The other tine of this fork is that most ephemeral of concepts: utility. "Utility" is a term economists use to describe the overall value of a thing; if somebody benefits from an event, we say that he has "gained utility." Speaking theoretically, a more preferable outcome is said to be of "higher utility" than a less preferable outcome. When individuals make decisions, they implicitly rank their preferences in order of expected utility, and act to fulfil that end they believe will generate the most utility. Obviously, nobody acts in quite so mechanistic a fashion — we don’t carry around little pocket whiteboards and constantly update the rankings — but the principle is the same.

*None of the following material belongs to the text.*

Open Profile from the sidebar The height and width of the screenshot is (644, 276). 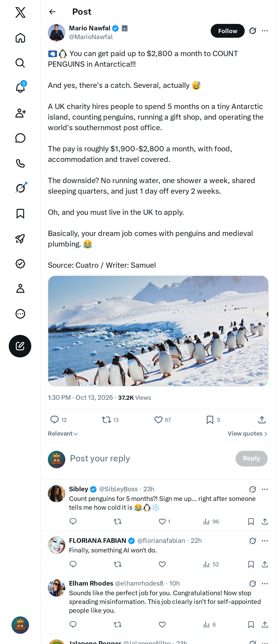point(20,289)
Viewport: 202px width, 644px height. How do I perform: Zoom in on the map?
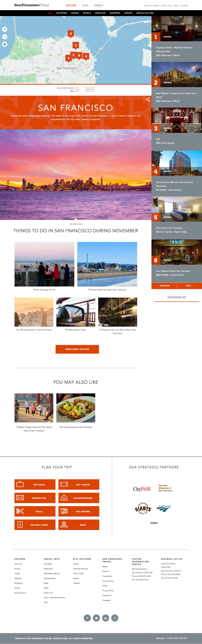pyautogui.click(x=5, y=29)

The catch is that utility is an ordinal, not a cardinal, quantity. What that means is that, while it’s possible to identify a clear preference — for example, I could say that I like baseball more than football — there is no way to assign any exact value to this preference. I can’t say that I like baseball exactly 4.381 times as much as I like football. There’s no way to take any such measurement. All we can know for sure is that I like it more, or possibly some vague guidepost like "a lot more" or "a little more." This lack of cardinality throws a wrench in the typical utilitarian dream of "social utility" — it’s impossible to say whether satisfying your third-most-valued end or my third-most-valued end adds the most utility overall.

Which brings us back to where we started. The only way we can conclusively say that an outcome increased overall social utility is when that outcome was pareto superior. If we can say that nobody was left worse off, and we know that at least one person was left better off, then it must follow that overall utility was increased (relative to what it would have been otherwise, not necessarily relative to what it was before). If the possibility exists that one person’s utility increased and another person’s utility decreased, however, then we can never know.

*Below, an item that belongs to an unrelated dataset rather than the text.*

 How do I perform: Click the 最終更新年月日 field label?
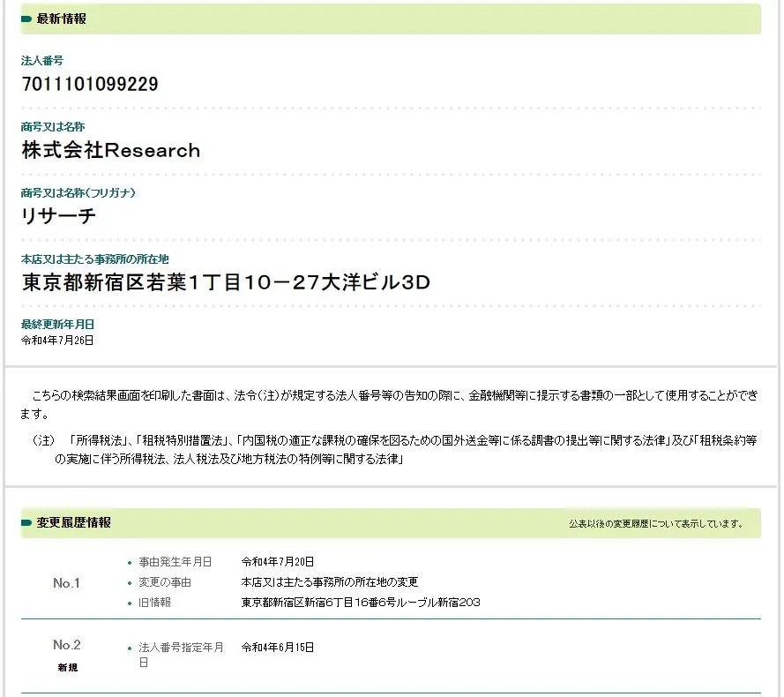coord(57,325)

This means that, if one wishes to maximize overall utility, one should never favor government action of any sort, because government is the one institution in society that is positively incapable of generating pareto superior results. Why is this so? Because any time the government acts, at least one person is being coerced. Such is the nature of government. The money it spends it does not earn in the market; it takes it by force. The rules it makes are not voluntary contracts people can agree to or not; they are enforced at gunpoint. No matter what government does, somebody is being forced to go along with it instead of what he’d otherwise prefer to do. A modern state is sophisticated enough, of course, to obfuscate this simple fact; the costs are spread around and the benefits concentrated, making it less obvious, but no less true.

This is why the idea of relying upon government to optimize social welfare is, to borrow an expression from noted socialist ratbag Jeremy Bentham, nonsense upon stilts. Of all the institutions in all of society, government is the only one that positively can’t ever be said to have increased social utility. If you were getting together with your neighbors to hire somebody to keep everybody’s lawn maintained, would you hire the one guy without a lawnmower? Your blind friend might be a great guy, but do you ask for his advice when coördinating your living room set? If you need a candidate who can beat Donald Trump, do you pick the least electable person in the world? Wait, scratch that last one.

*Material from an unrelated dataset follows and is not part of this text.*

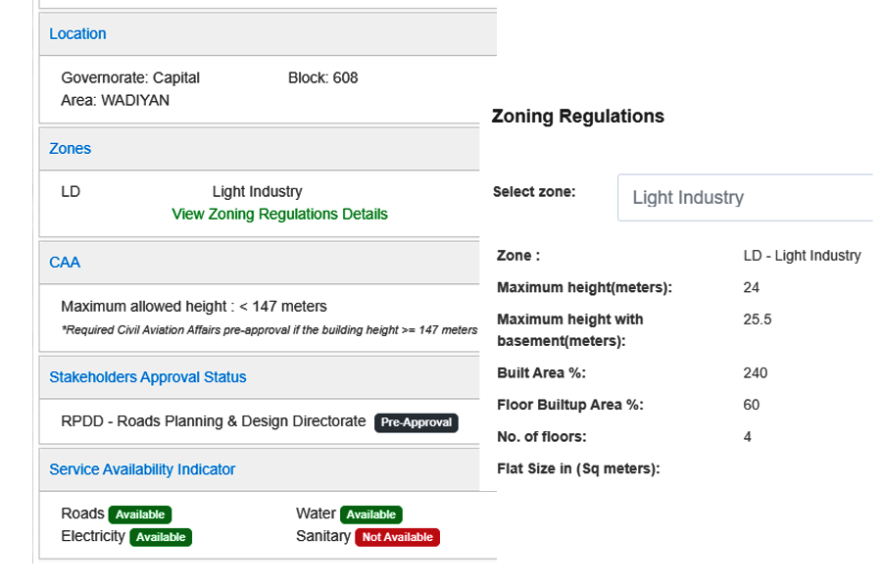Click the Flat Size in Sq meters label
882x588 pixels.
578,468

Spock had the right of it: if you want to help other people, you do it with your own property. That way you can be sure that everybody gains. The rest of the Enterprise crew understood this, too; they put themselves on the line for Spock in Star Trek III: The Search for Spock. And let us not forget Captain Kirk’s immortal rejoinder when Spock questioned the wisdom of such an act: "the needs of the one outweigh the needs of the many." Only when the many all participate voluntarily does that make sense.